Swiss and German physician, neurologist and neuroscientist

Olaf Blanke (born 1969) is a Swiss and German physician, neurologist, and neuroscientist. He holds the Bertarelli Foundation Chair in Cognitive Neuroprosthetics at the École Polytechnique Fédérale de Lausanne (EPFL). He directs the Laboratory of Cognitive Neuroscience at the Brain Mind Institute of EPFL and is professor of Neurology at Geneva University Hospitals. Blanke is known for his research on the neurological bases of self-consciousness and out-of-body experiences.

== Career ==
From 1989 to 1996 Blanke studied in medicine at ((University of Münster)),Free University of Berlin and at Sorbonne University, Paris. He carried out his doctoral work in neuroscience with Otto-Joachim Grüsser at the Institute of Neurophysiology at the Free University of Berlin on multisensory mechanisms of saccadic eye movements. He then joined the presurgical epilepsy program at Geneva University Hospitals as a postdoctoral researcher to work with Margitta Seeck and Nicolas de Tribolet on epileptology, cognitive neuroscience and brain imaging. In 1999, he joined Theodor Landis as a resident doctor at the neurology department by at Geneva University Hospitals.

++++++++++

What to do » Decide whether each statement agrees with the Blanke text. Answer yes or no and quote the deciding words. (a) Blanke did his doctoral work under Otto-Joachim Grüsser. (b) Blanke directs the Laboratory of Cognitive Neuroscience at Geneva University Hospitals. (c) Blanke joined the presurgical epilepsy program at Geneva University Hospitals as a resident doctor. Answer from the Blanke text only.

++++++++++

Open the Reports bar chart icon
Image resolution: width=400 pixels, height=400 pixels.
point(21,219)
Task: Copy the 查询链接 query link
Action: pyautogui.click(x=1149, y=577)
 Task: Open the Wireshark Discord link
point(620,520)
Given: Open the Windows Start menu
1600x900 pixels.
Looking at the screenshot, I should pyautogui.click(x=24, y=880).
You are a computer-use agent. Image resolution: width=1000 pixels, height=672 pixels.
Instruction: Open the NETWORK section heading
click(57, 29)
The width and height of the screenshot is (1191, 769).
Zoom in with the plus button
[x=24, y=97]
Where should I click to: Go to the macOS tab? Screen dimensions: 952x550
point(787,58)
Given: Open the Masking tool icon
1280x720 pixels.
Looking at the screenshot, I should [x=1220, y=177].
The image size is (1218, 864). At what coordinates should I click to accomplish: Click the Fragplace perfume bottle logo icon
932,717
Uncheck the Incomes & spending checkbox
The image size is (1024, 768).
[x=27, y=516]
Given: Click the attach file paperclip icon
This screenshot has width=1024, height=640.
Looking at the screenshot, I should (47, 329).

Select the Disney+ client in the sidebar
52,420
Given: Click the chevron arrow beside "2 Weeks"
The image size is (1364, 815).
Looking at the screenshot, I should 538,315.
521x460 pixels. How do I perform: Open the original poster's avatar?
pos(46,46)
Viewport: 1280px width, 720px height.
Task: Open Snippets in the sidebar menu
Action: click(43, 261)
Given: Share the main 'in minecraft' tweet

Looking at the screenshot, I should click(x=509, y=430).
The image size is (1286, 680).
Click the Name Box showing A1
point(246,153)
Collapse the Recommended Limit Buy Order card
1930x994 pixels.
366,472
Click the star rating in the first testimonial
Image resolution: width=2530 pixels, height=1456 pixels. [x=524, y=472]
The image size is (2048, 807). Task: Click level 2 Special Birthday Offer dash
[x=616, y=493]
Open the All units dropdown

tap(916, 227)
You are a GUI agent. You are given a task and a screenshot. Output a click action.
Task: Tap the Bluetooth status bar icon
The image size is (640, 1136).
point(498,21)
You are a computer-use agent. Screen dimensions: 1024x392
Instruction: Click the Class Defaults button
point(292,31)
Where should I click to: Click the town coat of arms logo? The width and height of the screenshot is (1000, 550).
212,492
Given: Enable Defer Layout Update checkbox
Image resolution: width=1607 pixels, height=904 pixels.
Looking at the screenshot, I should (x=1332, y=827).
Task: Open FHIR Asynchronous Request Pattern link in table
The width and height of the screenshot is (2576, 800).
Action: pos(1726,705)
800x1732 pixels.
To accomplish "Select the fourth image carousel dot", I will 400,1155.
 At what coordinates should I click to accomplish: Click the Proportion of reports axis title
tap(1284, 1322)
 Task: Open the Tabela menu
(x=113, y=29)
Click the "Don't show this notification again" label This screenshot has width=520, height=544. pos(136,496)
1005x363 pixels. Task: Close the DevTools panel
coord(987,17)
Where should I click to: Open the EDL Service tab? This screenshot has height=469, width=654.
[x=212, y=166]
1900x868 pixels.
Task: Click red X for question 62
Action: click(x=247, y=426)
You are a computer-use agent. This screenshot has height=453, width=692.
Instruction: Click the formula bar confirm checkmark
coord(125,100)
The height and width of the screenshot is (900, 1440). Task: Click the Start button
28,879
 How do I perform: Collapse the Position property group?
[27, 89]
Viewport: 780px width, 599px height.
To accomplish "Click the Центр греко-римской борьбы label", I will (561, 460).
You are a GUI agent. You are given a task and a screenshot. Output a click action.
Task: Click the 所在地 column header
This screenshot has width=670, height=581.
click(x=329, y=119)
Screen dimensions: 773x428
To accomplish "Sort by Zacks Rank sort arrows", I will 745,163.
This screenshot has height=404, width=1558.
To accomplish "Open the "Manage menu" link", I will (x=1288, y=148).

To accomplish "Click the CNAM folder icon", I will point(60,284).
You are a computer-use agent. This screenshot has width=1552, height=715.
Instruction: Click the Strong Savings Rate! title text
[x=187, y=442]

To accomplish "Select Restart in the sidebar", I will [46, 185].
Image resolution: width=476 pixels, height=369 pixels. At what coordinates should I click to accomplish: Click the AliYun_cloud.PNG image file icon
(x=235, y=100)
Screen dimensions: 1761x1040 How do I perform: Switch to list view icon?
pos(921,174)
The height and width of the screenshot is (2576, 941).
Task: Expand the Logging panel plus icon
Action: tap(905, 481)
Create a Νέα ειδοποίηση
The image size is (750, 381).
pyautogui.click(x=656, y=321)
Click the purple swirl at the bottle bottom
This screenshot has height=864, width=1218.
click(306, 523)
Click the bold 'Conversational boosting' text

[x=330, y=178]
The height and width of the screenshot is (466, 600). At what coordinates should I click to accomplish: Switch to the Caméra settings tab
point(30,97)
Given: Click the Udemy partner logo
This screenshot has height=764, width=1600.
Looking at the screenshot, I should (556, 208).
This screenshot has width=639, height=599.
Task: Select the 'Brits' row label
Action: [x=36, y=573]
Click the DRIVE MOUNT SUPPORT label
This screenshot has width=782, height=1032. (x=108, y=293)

++++++++++

Task solution »
(a) Yes: "He carried out his doctoral work in neuroscience with Otto-Joachim Grüsser"
(b) No: "He directs the Laboratory of Cognitive Neuroscience at the Brain Mind Institute of EPFL"
(c) No: "He then joined the presurgical epilepsy program at Geneva University Hospitals as a postdoctoral researcher"